→ Required work
In the Martin Schulz profile below, reproduce the passage that starts at "With support for" and ends after "alternative in German)?".

→ Source extract
↓

At first glance, Mr Martin Schulz appears to be a very unlikely politician in Germany, a country which is known for its discipline and prizes higher academic achievements and experience.
After all, he is a former alcoholic who has neither completed his Abitur (equivalent to the A levels in Germany) nor held a seat in Germany's Parliament.
Yet Mr Schulz has not only risen to head the European Parliament, but is also now the man with the best chance of dethroning Chancellor Angela Merkel in Germany's general election in September.
After the unpopular Social Democrat Party (SPD) chief Sigmar Gabriel surprisingly said he would give up the party's top post, Mr Schulz got into the driver's seat - a move that dramatically reversed the party's fortunes.
Barely a few weeks back, all signs were pointing to a humiliating defeat for the SPD in the Sept 24 polls.
With support for the party falling to as little as 21 per cent - the lowest since the last elections in 2013, speculation was rife that Dr Merkel's centre-right Christian alliance would once again top the vote.
But after Mr Schulz's return to Berlin from Brussels, the SPD's popularity has shot up. Last week, one survey even showed the party 1 percentage point ahead of Dr Merkel's Christian Democratic Union (CDU) and its Bavarian allies, the Christian Social Union (CSU).
Polls pitting the candidates against each other were even more dramatic, including one showing Mr Schulz, 61, clinching 50 per cent while Dr Merkel, 62, lagged with 34 per cent, prompting German media to ask if the European Union veteran would be the next chancellor.
So who is this new hope of Germany's left who has emerged to pose a serious challenge to Dr Merkel, once seen as alternativlos (without alternative in German)?
Born in 1955, Mr Schulz was the youngest of five children, and grew up around Hehlrath, close to the German-Dutch-Belgian borders.

↑

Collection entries
↓

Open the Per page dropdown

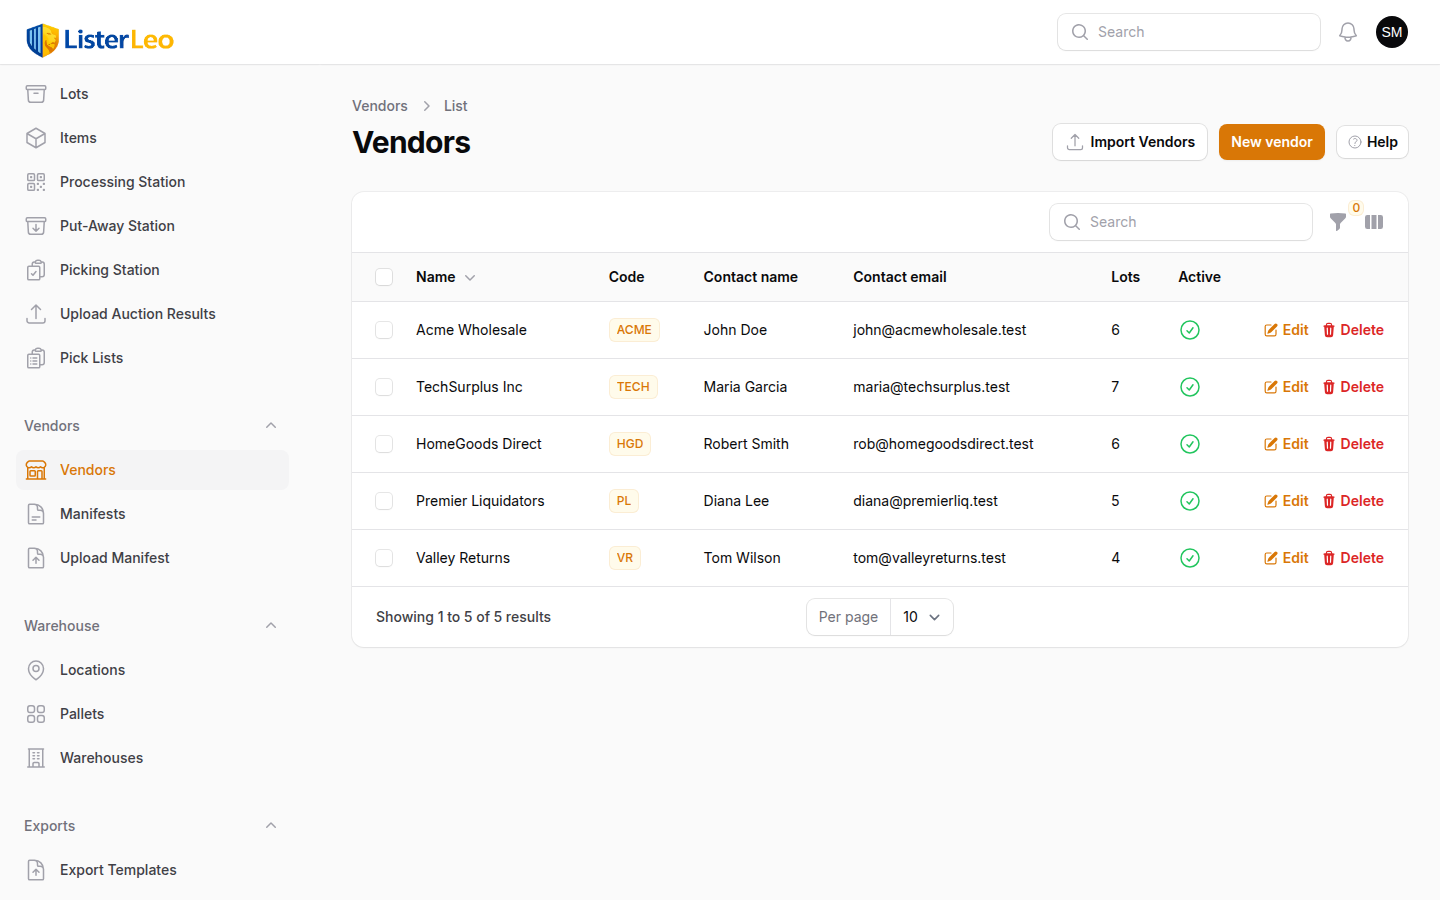(x=921, y=617)
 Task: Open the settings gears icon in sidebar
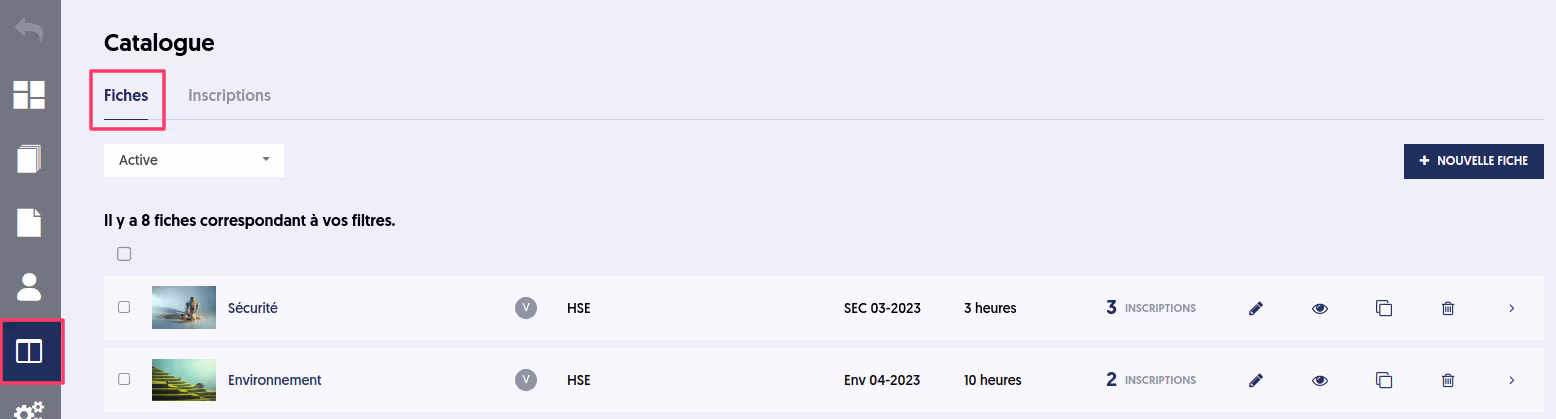(29, 410)
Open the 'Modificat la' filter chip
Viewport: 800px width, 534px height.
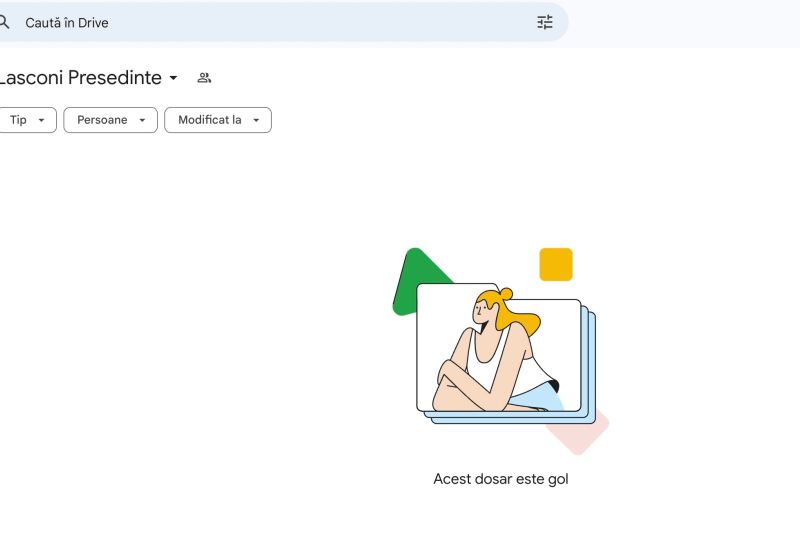pyautogui.click(x=218, y=120)
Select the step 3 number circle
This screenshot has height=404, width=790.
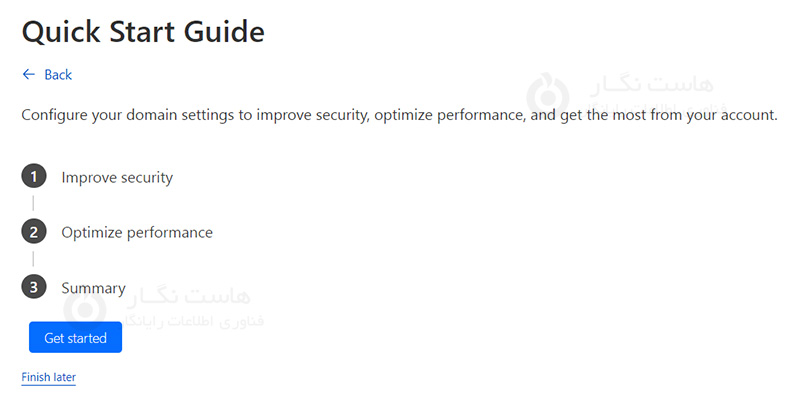pyautogui.click(x=33, y=288)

↑

→ The completed task
With support for the party falling to as little as 21 per cent - the lowest since the last elections in 2013, speculation was rife that Dr Merkel's centre-right Christian alliance would once again top the vote.
But after Mr Schulz's return to Berlin from Brussels, the SPD's popularity has shot up. Last week, one survey even showed the party 1 percentage point ahead of Dr Merkel's Christian Democratic Union (CDU) and its Bavarian allies, the Christian Social Union (CSU).
Polls pitting the candidates against each other were even more dramatic, including one showing Mr Schulz, 61, clinching 50 per cent while Dr Merkel, 62, lagged with 34 per cent, prompting German media to ask if the European Union veteran would be the next chancellor.
So who is this new hope of Germany's left who has emerged to pose a serious challenge to Dr Merkel, once seen as alternativlos (without alternative in German)?